342 U.S. at 272. The Court noted that, even though the "1948 Revision
was not intended to create new crimes but to recodify those then in existence,"
the offense of "'converts' does not appear in any of [18 U.S.C. 641's]
predecessors." 342 U.S. at 269 n.28.
The Court's analysis in Morissette does not apply to the bank robbery statute
for three reasons. First, the Court construed a common law word, "converts,"
and attributed to Congress the intent to include the associated mental element
from the common law where Congress had not otherwise specified the elements
of the crime. In the bank robbery and bank larceny offenses, however, Congress
specifically used some elements from the common law and changed others.
See pp. 33-34, supra. Second, in Morissette the Court emphasized the importance
of the mental element in avoiding criminalizing what otherwise would be
"unwitting, inadvertent and unintended conversions." 342 U.S.
at 270. That concern is not present in the bank robbery context, because
the defendant's knowing use of force to take property is sufficient to demonstrate
culpable conduct. See, e.g., DeLeo, supra.
Third, the 1948 codification of the bank robbery statute differs in important
respects from the history of Section 641. Congress's specific elimination
of "feloniously" from the bank robbery section of the statute,
while retaining the "intent to steal or purloin" element in the
bank larceny section of the statute, showed an "affirmative instruction"
to delete an intent to steal from the bank robbery statute. Morissette,
342 U.S. at 273. Congress is presumed to know the law when it legislates.
See Albernaz, 450 U.S. at 341. It knew that it could follow the common law
definition of robbery in the statute by simply using the word "rob"
or "robbery" in defining the offense, because previous statutes
using those terms had been interpreted as having incorporated the common
law meaning of the offense. See Harrison v. United States, 163 U.S. 140,
142 (1896) (statute prohibiting robbery of the mails). Thus, Congress must
be presumed to have understood that it was making a substantive change in
the law when it deleted the term "feloniously" from the bank robbery
statute.27
3. Petitioner's reliance (Br. 15-16) on Neder v. United States, 527 U.S.

-----

GIVEN TASK 1 — Using the passage on the bank robbery statute, say whether each statement agrees with it, answering yes or no and quoting the deciding words: (a) Congress dropped "feloniously" from the bank robbery section but kept an intent element in the bank larceny section. (b) The word "converts" appears in the predecessors of 18 U.S.C. 641. (c) The passage gives three reasons why the analysis in Morissette does not apply to the bank robbery statute.

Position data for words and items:
-----

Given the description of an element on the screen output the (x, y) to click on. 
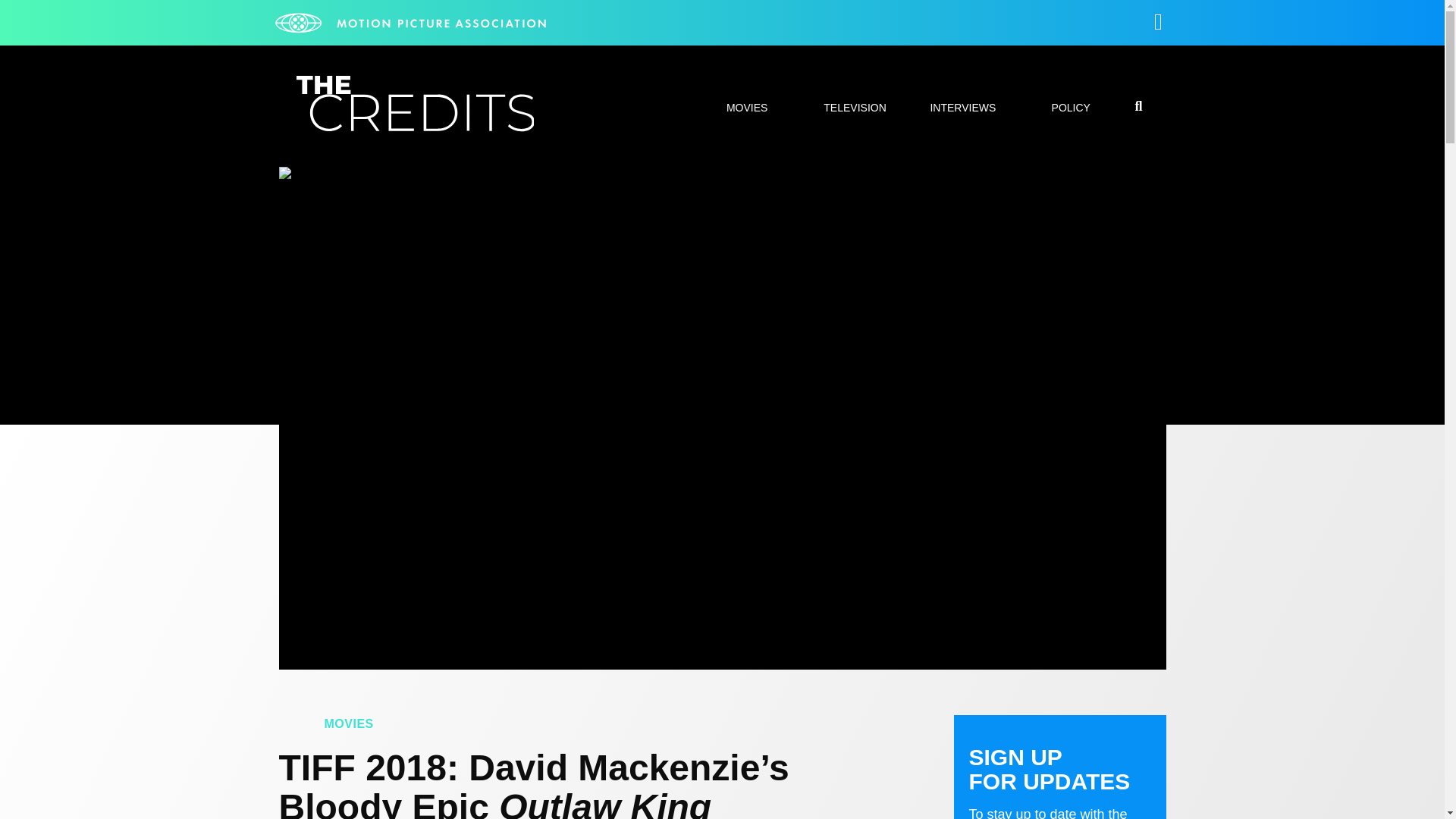
Search (1077, 408)
Given the description of an element on the screen output the (x, y) to click on. 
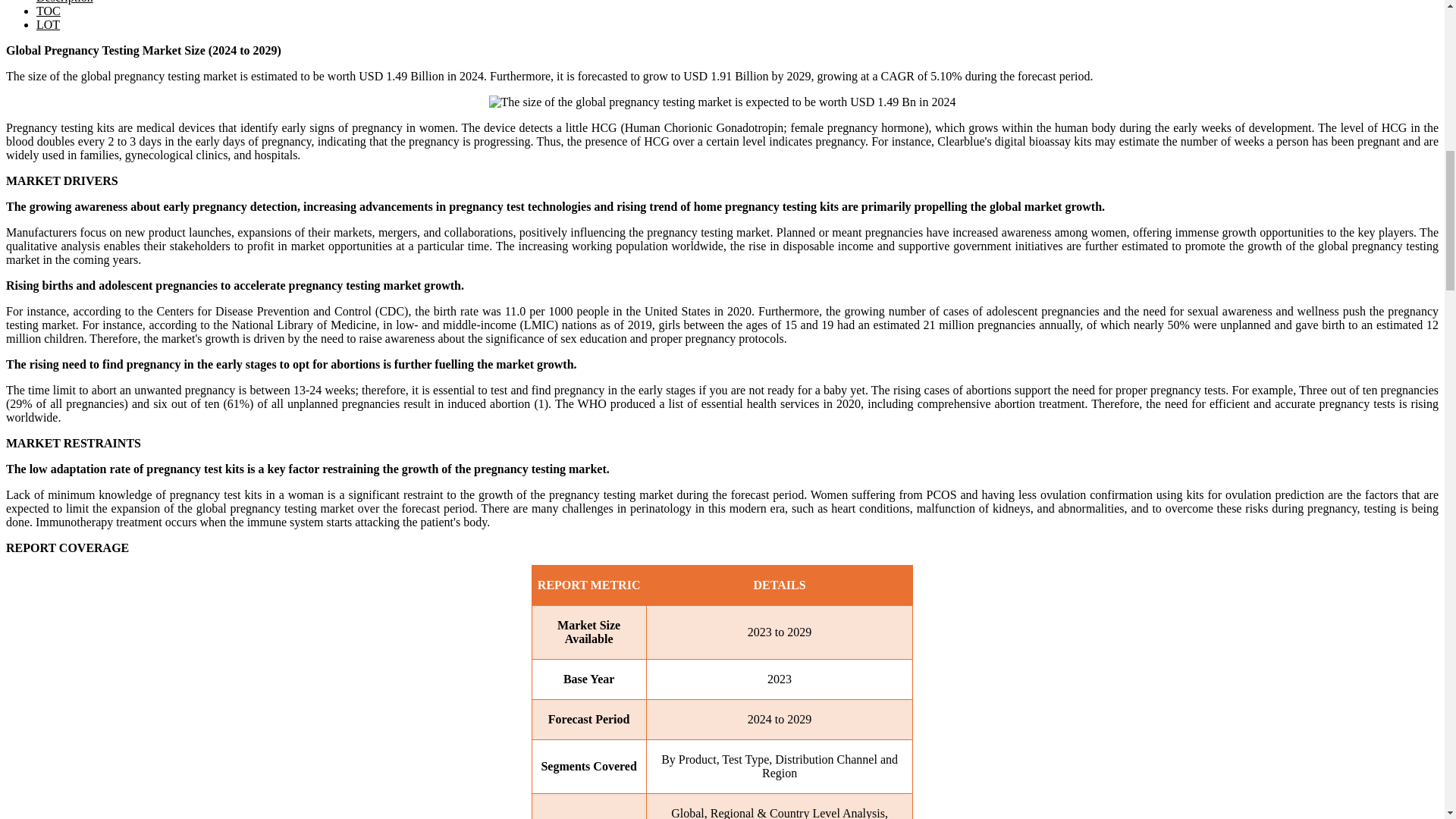
Description (64, 2)
TOC (48, 10)
LOT (47, 24)
Given the description of an element on the screen output the (x, y) to click on. 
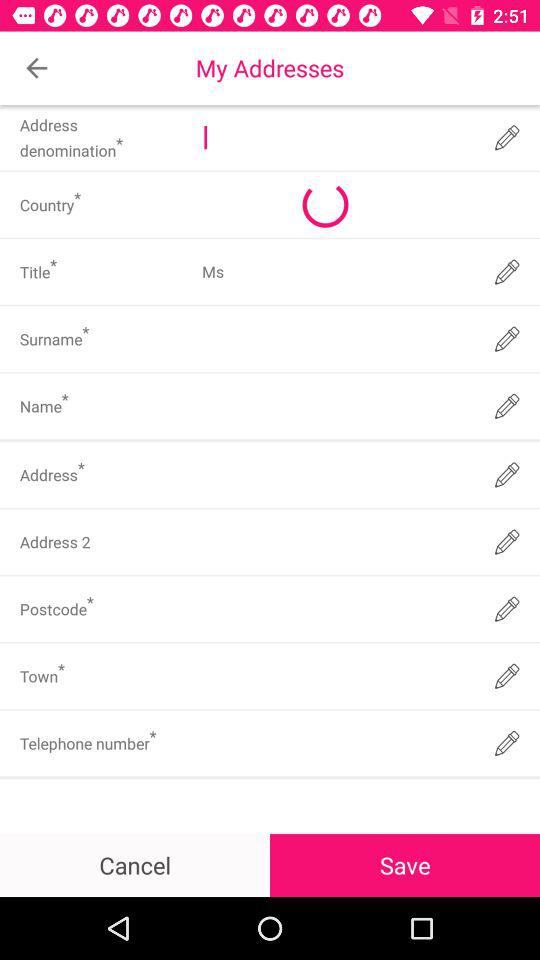
insert telephone number (335, 743)
Given the description of an element on the screen output the (x, y) to click on. 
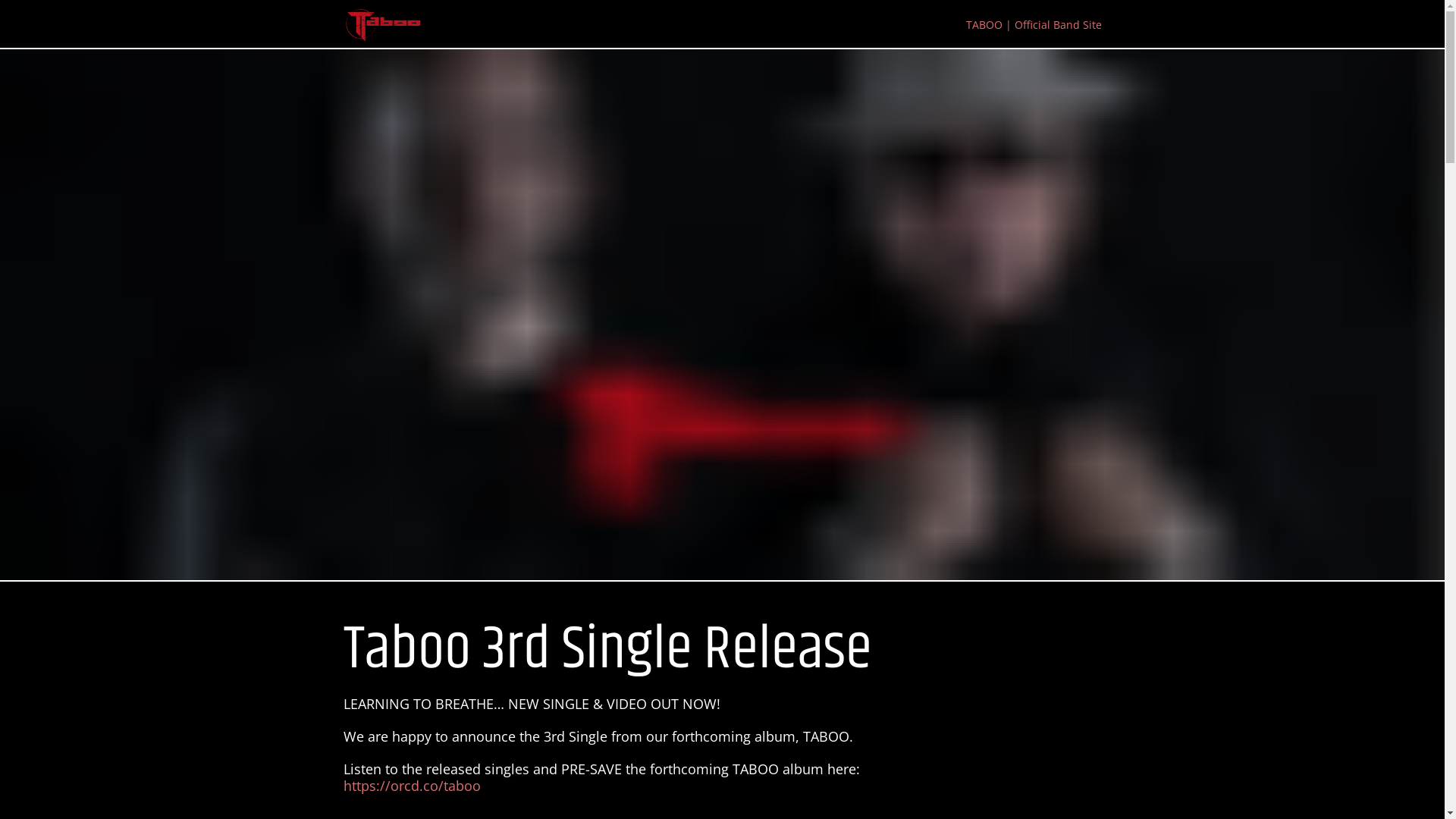
TABOO | Official Band Site Element type: text (1033, 24)
https://orcd.co/taboo Element type: text (411, 785)
Given the description of an element on the screen output the (x, y) to click on. 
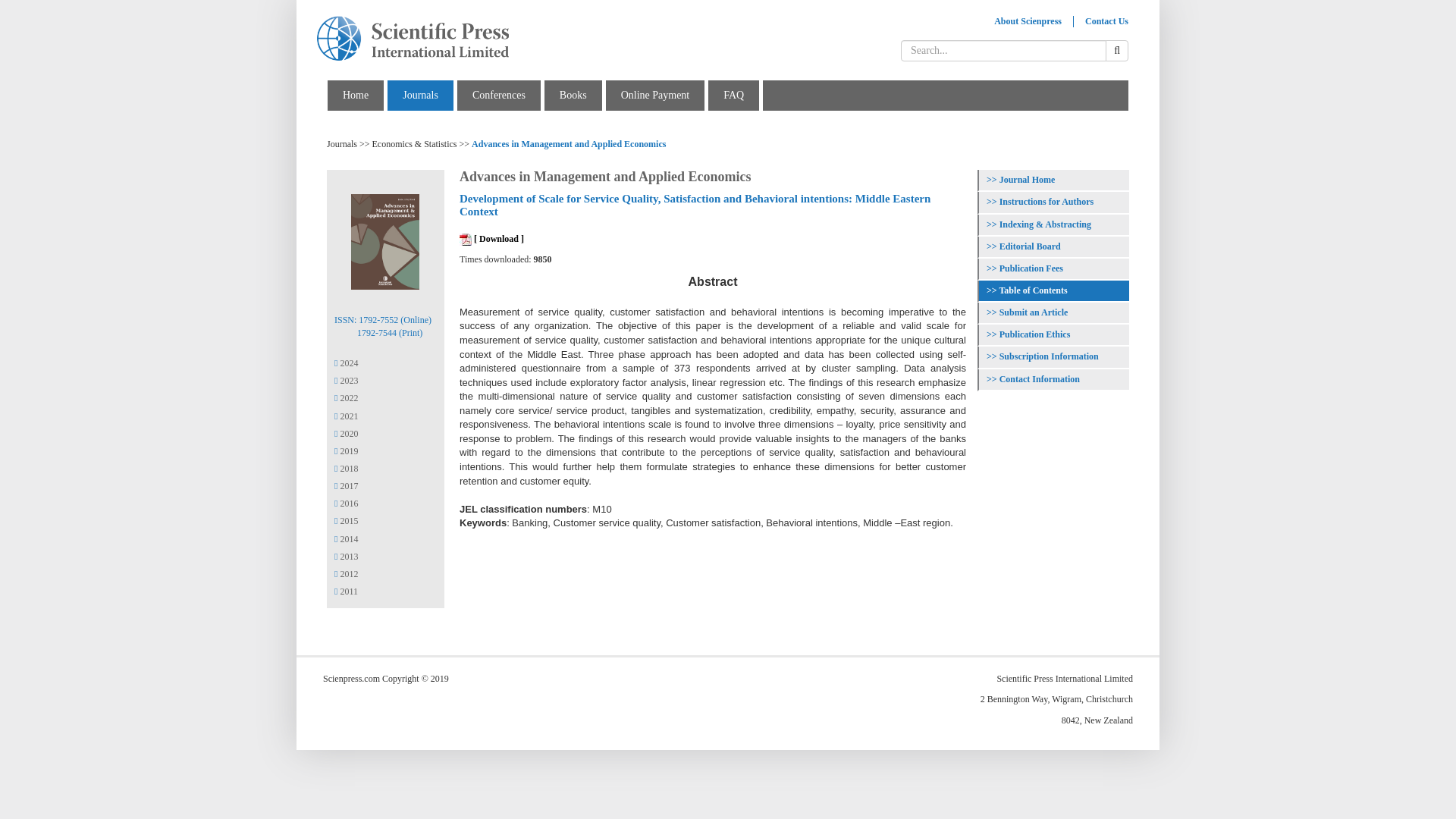
2022 (346, 398)
Contact Us (1107, 21)
Home (355, 94)
Online Payment (655, 94)
FAQ (733, 94)
Conferences (498, 94)
2023 (346, 380)
Books (572, 94)
2024 (346, 362)
About Scienpress (1027, 21)
Given the description of an element on the screen output the (x, y) to click on. 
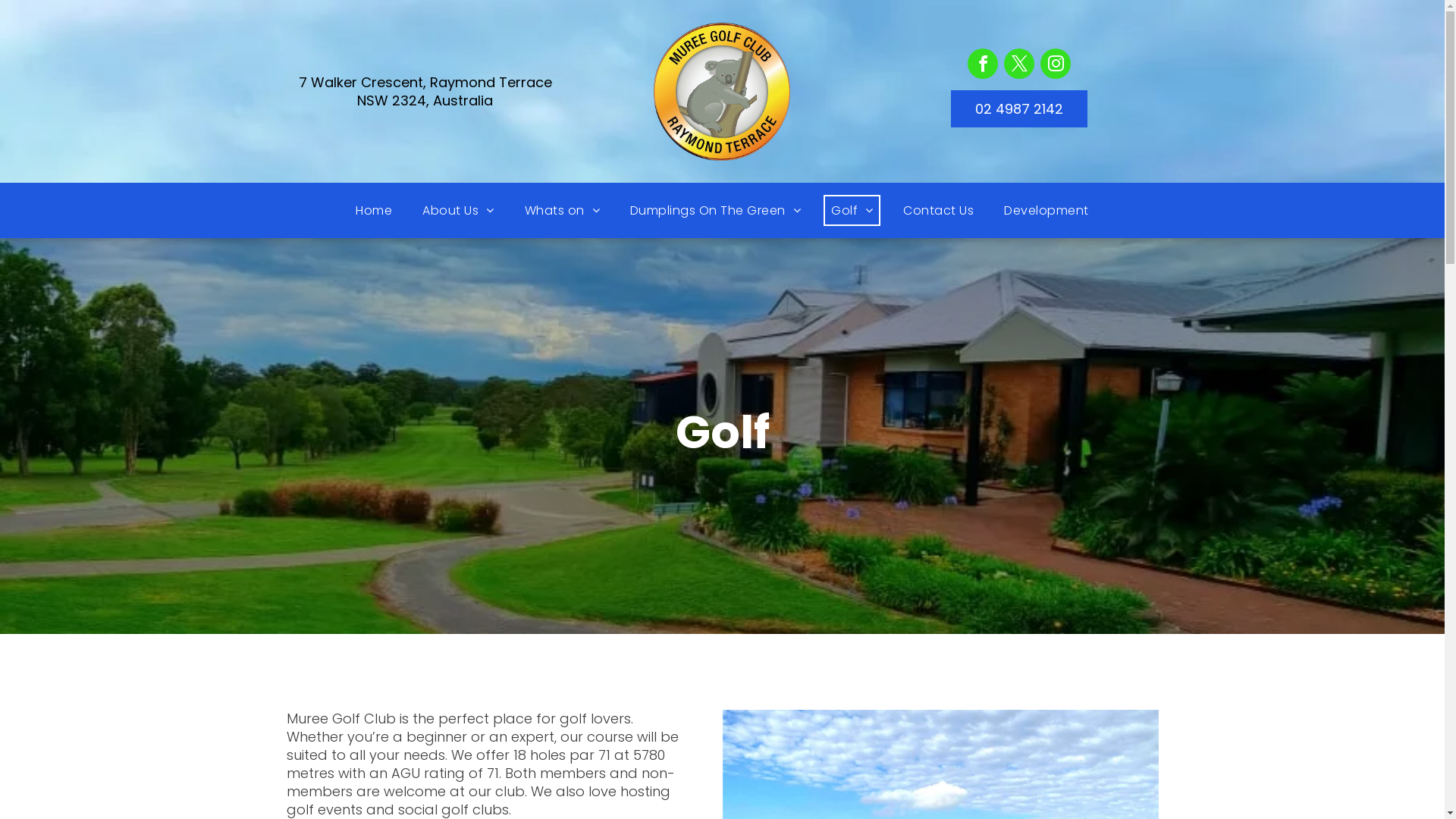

-----

GIVEN TASK 2 — Reproduce the rows unchanged, from the line containing "insert telephone number (335, 743)" through the end of the rows, including both ends. Leave out the pictures.

REPLY 1 —
(a) Yes: "Congress's specific elimination of "feloniously" from the bank robbery section of the statute, while retaining the "intent to steal or purloin" element in the bank larceny section of the statute"
(b) No: "'converts' does not appear in any of [18 U.S.C. 641's] predecessors"
(c) Yes: "The Court's analysis in Morissette does not apply to the bank robbery statute for three reasons"

REPLY 2 —
insert telephone number (335, 743)
Given the description of an element on the screen output the (x, y) to click on. 
TABOO | Official Band Site Element type: text (1033, 24)
https://orcd.co/taboo Element type: text (411, 785)
Given the description of an element on the screen output the (x, y) to click on. 
2022 (346, 398)
Contact Us (1107, 21)
Home (355, 94)
Online Payment (655, 94)
FAQ (733, 94)
Conferences (498, 94)
2023 (346, 380)
Books (572, 94)
2024 (346, 362)
About Scienpress (1027, 21)
Given the description of an element on the screen output the (x, y) to click on. 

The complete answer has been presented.